Lauren Bacall, the cinema and stage legend who died yesterday at age 89, was once the less enigmatic Betty Joan Perske, a New York girl with a lot of moxie.  As a sixteen year old, she ventured downtown from her home on the Upper West Side (84th Street, under the elevated train) to look for work as a model and actress.

In her great autobiography By Myself, she recounts her experiences as a teen model.  Go back in time and take her valuable advice on how to make it in the cutthroat world of the Garment District in 1941!

Know the finer places: “I asked a couple other girls how to find work modeling clothes on Seventh Avenue.  They said I should … go down to certain Seventh Avenue buildings — nothing really below 500 Seventh Avenue. The best houses were in 550 or 530 and you could squeeze in 495, but that was it — anything below that was tacky.”

Lie a little: At 498 Seventh Avenue, “[a] woman came out, looked at me, asked me about my experience — I told her I had been a photographic model for several years (a white lie), that I was an actress, that I knew how to move and would certainly be a very good model.”

Play act: “I kept telling myself, ‘It’s a part — play it….’  Finally the woman asked me if I would try on one of the model dresses….I walked through the curtains.  Mr. Crystal asked me to turn — I did, without falling down or getting dizzy…”

Dress the part:  “I spent the next week going through my scant wardrobe to make certain I had enough to wear to work.  Then a trip to Loehmann’s in Brooklyn.  Loehmann’s was a large store that stocked clothes from all the Seventh Avenue houses — lower-priced clothes of unknown designers as well as the most expensive…. There were no dressing rooms in the store.  Women ran around in their slips, girdles and bras — all shapes and sizes — grabbing things from saleswomen as they brought them down. A madhouse.”

Watch and learn:  At Crystal’s, her first modeling house, “you undressed and either sat in a slip or put on a cotton smock.  There was a long make-up table with a chair for each of us….I watched [the older models] as they applied their make-up — a base, then full eye make-up.  It didn’t look heavy, but it was there. I did the best I could do with the face confronting me in the mirror.”

Composure: “When I showed a dress and a buyer would ask to see it close to, I’d be motioned forward.  The buyer, male or female, would then feel the fabric, discuss it — I’d stand there until I was dismissed.  An occasional male buyer would feel the goods a bit more than necessary and I never knew what to do.  I was petrified, though no one ever was really fresh, just suggestive — just enough to make me aware that I’d better keep on my toes, protect myself.”

Build from rejection:  She was laid off at Crystal’s for being too thin (can you imagine?) but promptly got a job modeling evening gowns.  “I was much happier at Friedlander’s than at Crystal’s.  He laughed at all my little jokes, the other models were good girls (there were only two of them), the feeling was much cozier.”
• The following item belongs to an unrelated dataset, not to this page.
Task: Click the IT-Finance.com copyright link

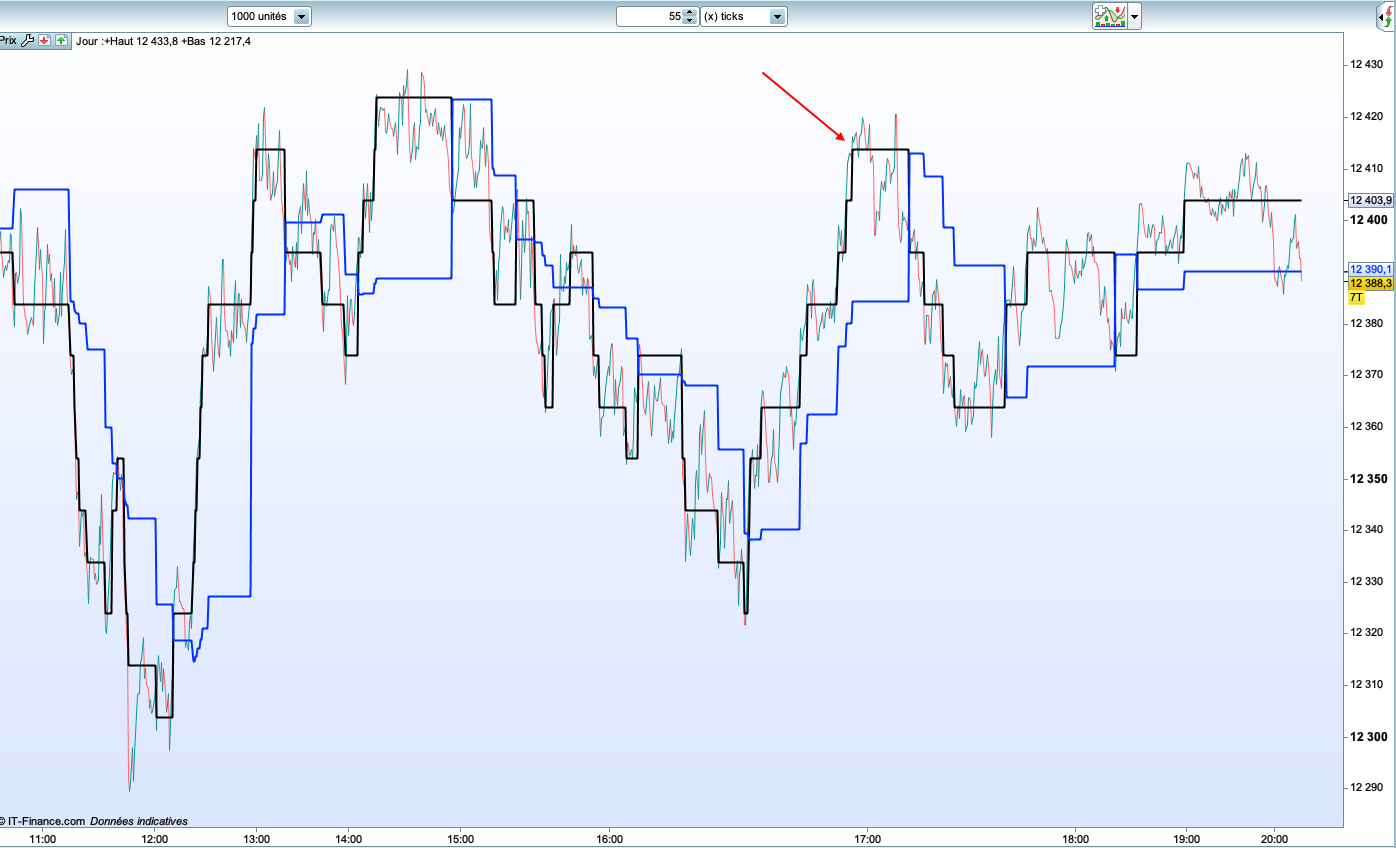Action: [43, 821]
Plan your escape route: “The other girls seemed fairly uncomplicated to me — they would keep on modeling until Mr. Right came along and then they’d get married and be all set.”  But Betty wanted to be an actress.  On her lunch breaks, she would go up to Walgreen’s at 44th and Broadway. Then this happened.

After six months she quit — “I was not getting any closer to the stage in the Garment District” — and eventually moved with her mother to 77 Bank Street in the West Village.  This allowed her a full time foray into theater work, first as an usher, then as a extra and bit part player.

But she still modeled for extra money, including a stint as a Montgomery Ward catalog model.   Although would soon move on to full-time acting, her experience as a model was invaluable once she was put in front of a movie camera.  Her cover work for Harper’s Bazaar even got her noticed by director Howard Hawks.

Her debut in To Have And Have Not with future husband Humphrey Bogart electrified audiences.  Now as Lauren Bacall, she seemed to instantly generate magnetism. “Slumberous of eye and softly reedy along the lines of Veronica Lake,” wrote Bosley Crowther for the New York Times, in her first film review,” she acts in the quiet way of catnip and sings a song from deep down in her throat.”

Or, Bacall might have said, she did the best she could do with the face confronting her in the mirror.